The researchers decided to explore how autonomous algorithms could improve safety in lower airspace. The first step was to evaluate the impact of autonomous algorithms in a three-dimensional airspace simulation. For this purpose, collision avoidance algorithms were used, which has already reduced the number of accidents. In addition, applying the strategic deconfliction algorithms that adjust travel times to prevent collisions has further improved safety and reduced the number of incidents.

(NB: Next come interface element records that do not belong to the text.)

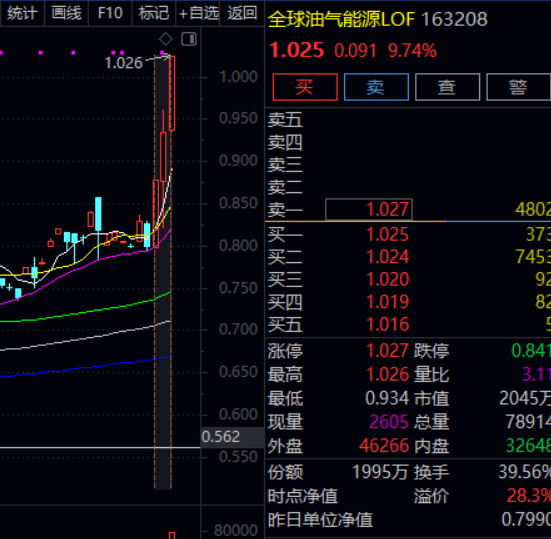Click the 标记 mark button
551x539 pixels.
tap(154, 13)
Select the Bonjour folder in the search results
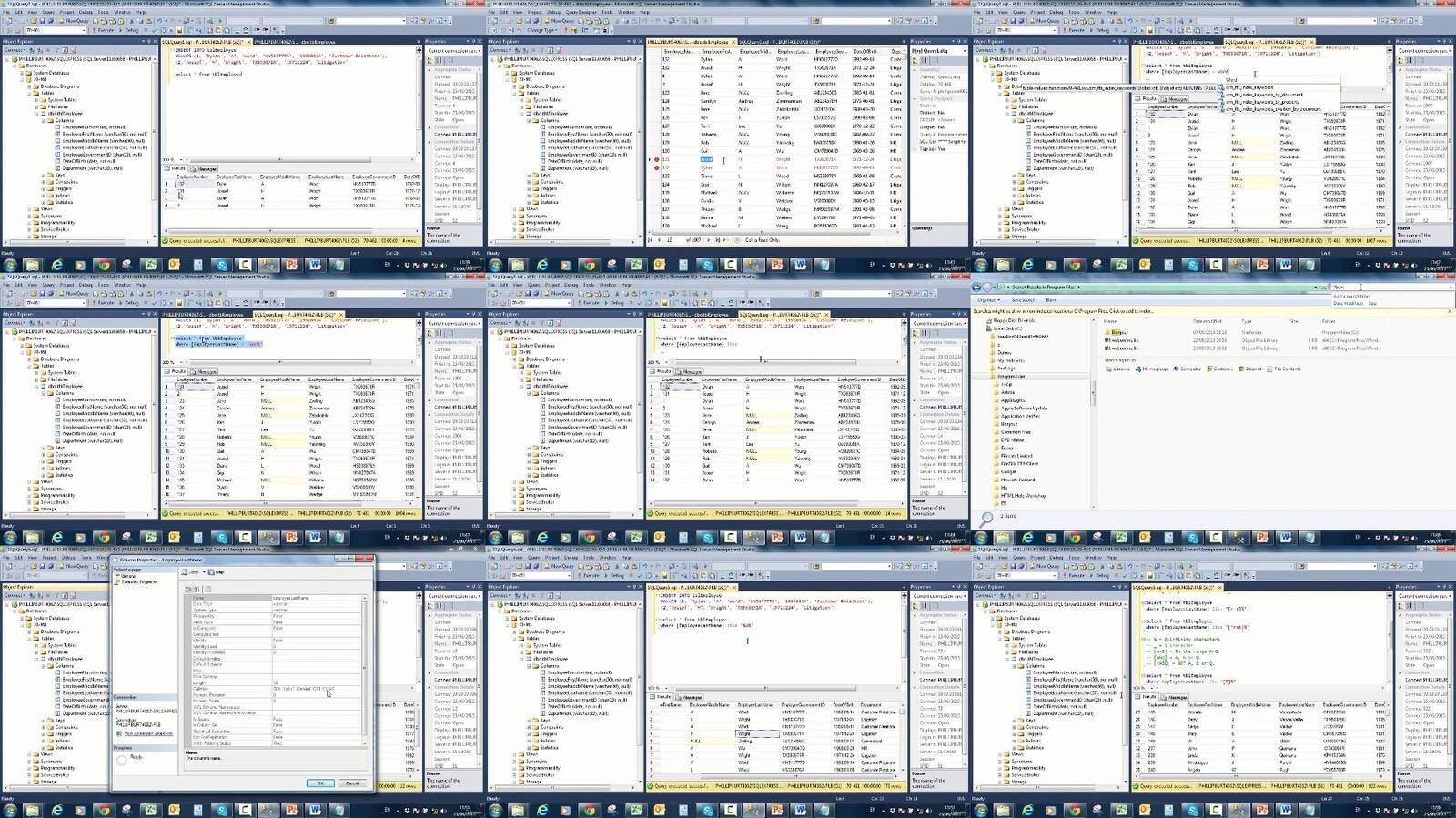The width and height of the screenshot is (1456, 818). (x=1119, y=332)
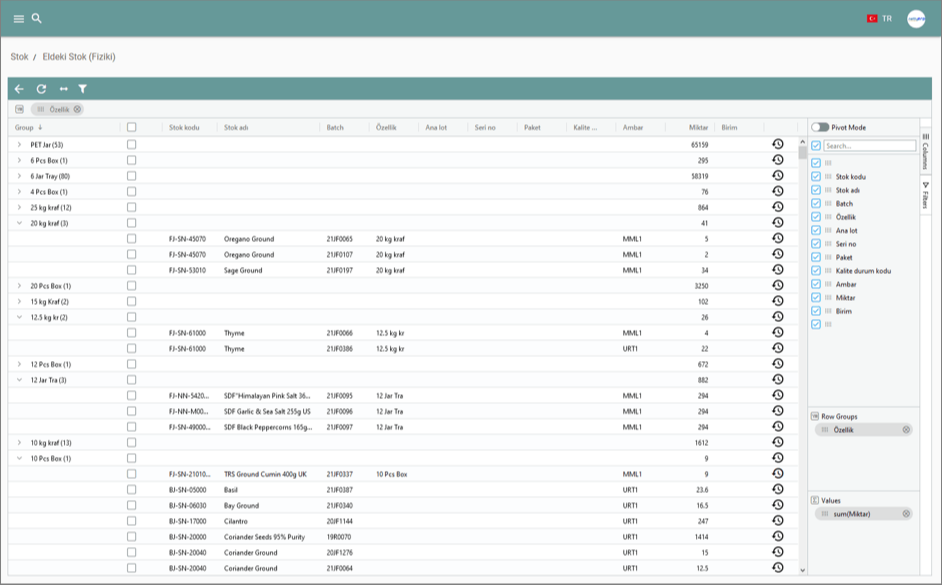Viewport: 942px width, 585px height.
Task: Tick the checkbox for Sage Ground row
Action: click(x=131, y=270)
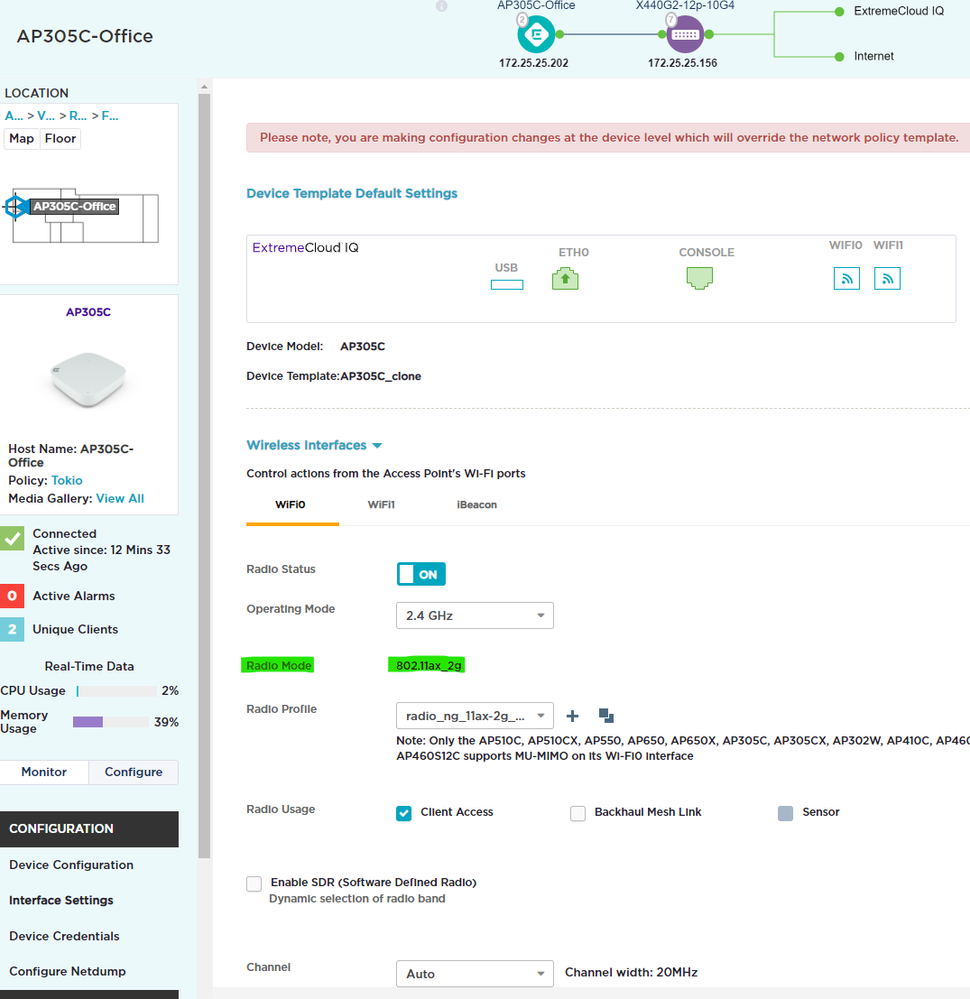
Task: Open the Tokio policy link
Action: click(x=67, y=481)
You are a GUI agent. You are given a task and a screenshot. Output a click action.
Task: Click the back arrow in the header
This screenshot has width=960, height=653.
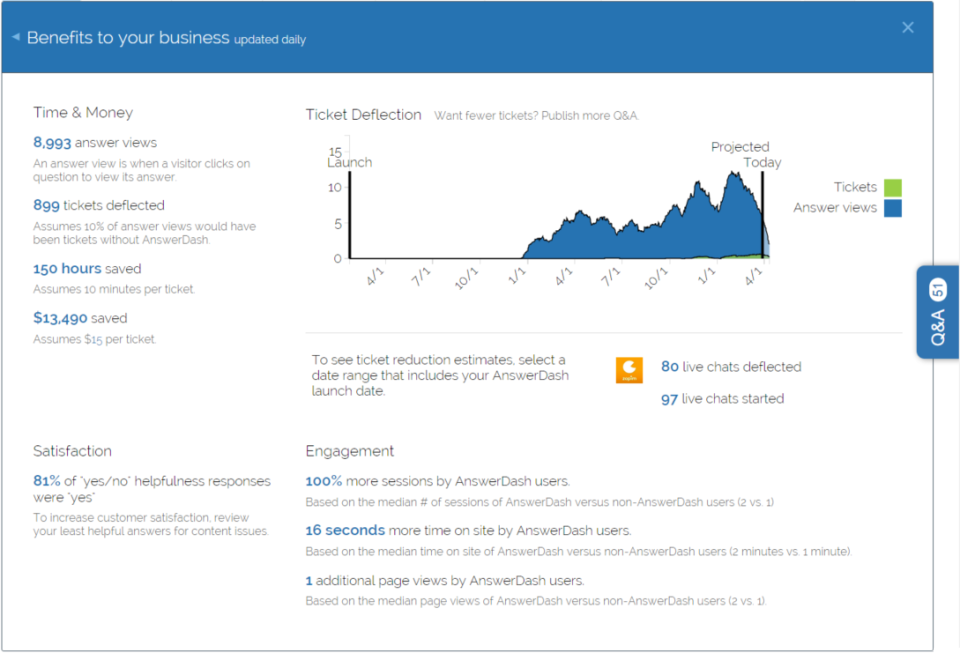[14, 36]
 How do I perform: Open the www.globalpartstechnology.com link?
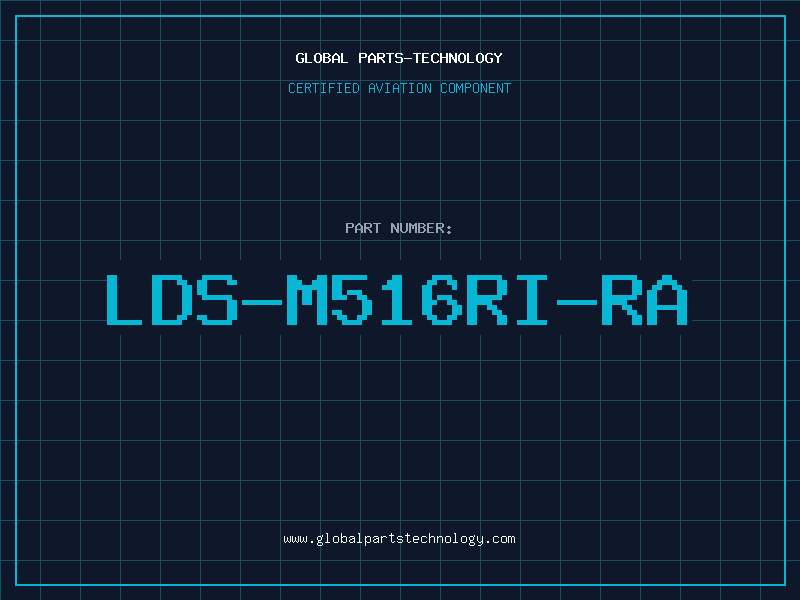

To create more realistic simulations, scientists introduced two important aspects to their simulator. "Noisy sensors" were introduced to simulate unpredictable conditions, making the system more adaptive. The "fuzzy interference system" calculated the level of risk for each drone, taking into account a variety of factors, including proximity to obstacles and adherence to planned routes. Thanks to these innovations, the system is able to make autonomous decisions to avoid collisions.

The project covers a variety of scenarios, including situations with "rogue drones" deviating from planned routes. The results of this work are encouraging and demonstrate the potential to improve safety and efficiency in lower airspace.

In the future, the researchers plan to further improve their simulations by incorporating dynamic obstacles, such as weather conditions, to simulate real-world situations even more accurately. This project builds on more than two decades of research at the Johns Hopkins University Applied Physics Laboratory and is essential to the development of the U.S. national airspace system, ensuring safe and efficient aviation in the future.